Russian plans to bypass the Bosphorus with oil pipelines to the Mediterranean ought to have become clearer last week, following President Vladimir Putin's visit to Ankara on the Monday, and his meeting with Greek Prime Minister Costas Karamanlis the following Thursday. But the week has ended in a fog of confusion and uncertainty.
Official communiques confirm that pipelines were on the agenda for talks in Turkey, at least between the Turkish and Russian oil ministers. A similar, if vague statement, appeared after Caramanlis visited the Kremlin.
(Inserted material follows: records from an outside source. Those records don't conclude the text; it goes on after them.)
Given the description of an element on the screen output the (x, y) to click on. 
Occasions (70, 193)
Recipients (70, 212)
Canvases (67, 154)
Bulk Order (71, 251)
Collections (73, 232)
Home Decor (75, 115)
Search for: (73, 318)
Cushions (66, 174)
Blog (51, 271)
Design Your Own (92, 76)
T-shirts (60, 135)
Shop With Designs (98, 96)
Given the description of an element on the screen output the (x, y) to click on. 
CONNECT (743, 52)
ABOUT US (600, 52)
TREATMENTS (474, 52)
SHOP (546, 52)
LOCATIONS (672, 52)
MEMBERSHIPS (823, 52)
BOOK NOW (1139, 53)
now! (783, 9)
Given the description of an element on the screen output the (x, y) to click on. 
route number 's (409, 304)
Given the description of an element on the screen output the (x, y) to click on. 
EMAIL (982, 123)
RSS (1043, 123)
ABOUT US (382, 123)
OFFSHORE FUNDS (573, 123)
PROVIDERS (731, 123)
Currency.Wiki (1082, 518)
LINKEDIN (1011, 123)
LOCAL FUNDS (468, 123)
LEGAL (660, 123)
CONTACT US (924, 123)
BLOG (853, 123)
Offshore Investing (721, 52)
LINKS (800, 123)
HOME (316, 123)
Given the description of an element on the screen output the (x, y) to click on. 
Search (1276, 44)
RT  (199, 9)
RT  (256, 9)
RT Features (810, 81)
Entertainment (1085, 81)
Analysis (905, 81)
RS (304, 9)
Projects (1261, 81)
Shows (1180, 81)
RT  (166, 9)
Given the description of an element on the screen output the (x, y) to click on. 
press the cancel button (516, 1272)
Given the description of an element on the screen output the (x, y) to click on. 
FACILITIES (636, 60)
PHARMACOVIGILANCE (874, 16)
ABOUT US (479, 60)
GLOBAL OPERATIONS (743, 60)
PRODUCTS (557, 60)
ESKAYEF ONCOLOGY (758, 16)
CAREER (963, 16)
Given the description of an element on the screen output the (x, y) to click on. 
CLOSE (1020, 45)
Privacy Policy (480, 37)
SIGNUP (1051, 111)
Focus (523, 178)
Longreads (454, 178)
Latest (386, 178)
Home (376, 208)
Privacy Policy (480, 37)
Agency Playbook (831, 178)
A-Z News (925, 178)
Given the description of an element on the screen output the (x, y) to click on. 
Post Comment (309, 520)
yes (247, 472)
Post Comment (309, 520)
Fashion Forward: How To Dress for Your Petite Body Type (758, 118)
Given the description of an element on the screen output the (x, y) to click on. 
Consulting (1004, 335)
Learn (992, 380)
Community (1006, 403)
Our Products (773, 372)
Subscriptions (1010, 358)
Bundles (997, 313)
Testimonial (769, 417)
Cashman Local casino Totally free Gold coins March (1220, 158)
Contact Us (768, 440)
However, Transneft, the state pipeline agency, told The Russia Journal that in Ankara "there were no negotiations on the Bosphorus."
Although Semyon Vainshtok, Transneft's chief executive, was with Putin in Ankara, his spokesman Sergei Grigoriev said: "Vainshtok was in Turkey with Putin as a representative of business circles."
Early this year, Vainshtok proposed a Bosphorus bypass pipeline, to run from Kiyikoy to Ibrikhaba, bypassing the Bosphorus, and also challenging the US-backed pipeline route carrying Caspian Sea oil to Ceyhan, on the Mediterranean. The Transneft pipeline proposal carries an estimated price tag of $900 million.
In November, Vainshtok came out against the decade-old plan to pipe Russian crude to the Aegean port of Alexandropoulos, from the Bulgarian terminal of Burgas, supplied by a tanker shuttle across the Black Sea. Vainshtok claimed the 320-km project, costing about $670 million, is not economically viable.
An industry source told The Russia Journal that there were no decisions in Transneft's favour in Ankara, and no decisions against the Greek-Bulgarian plan in Moscow.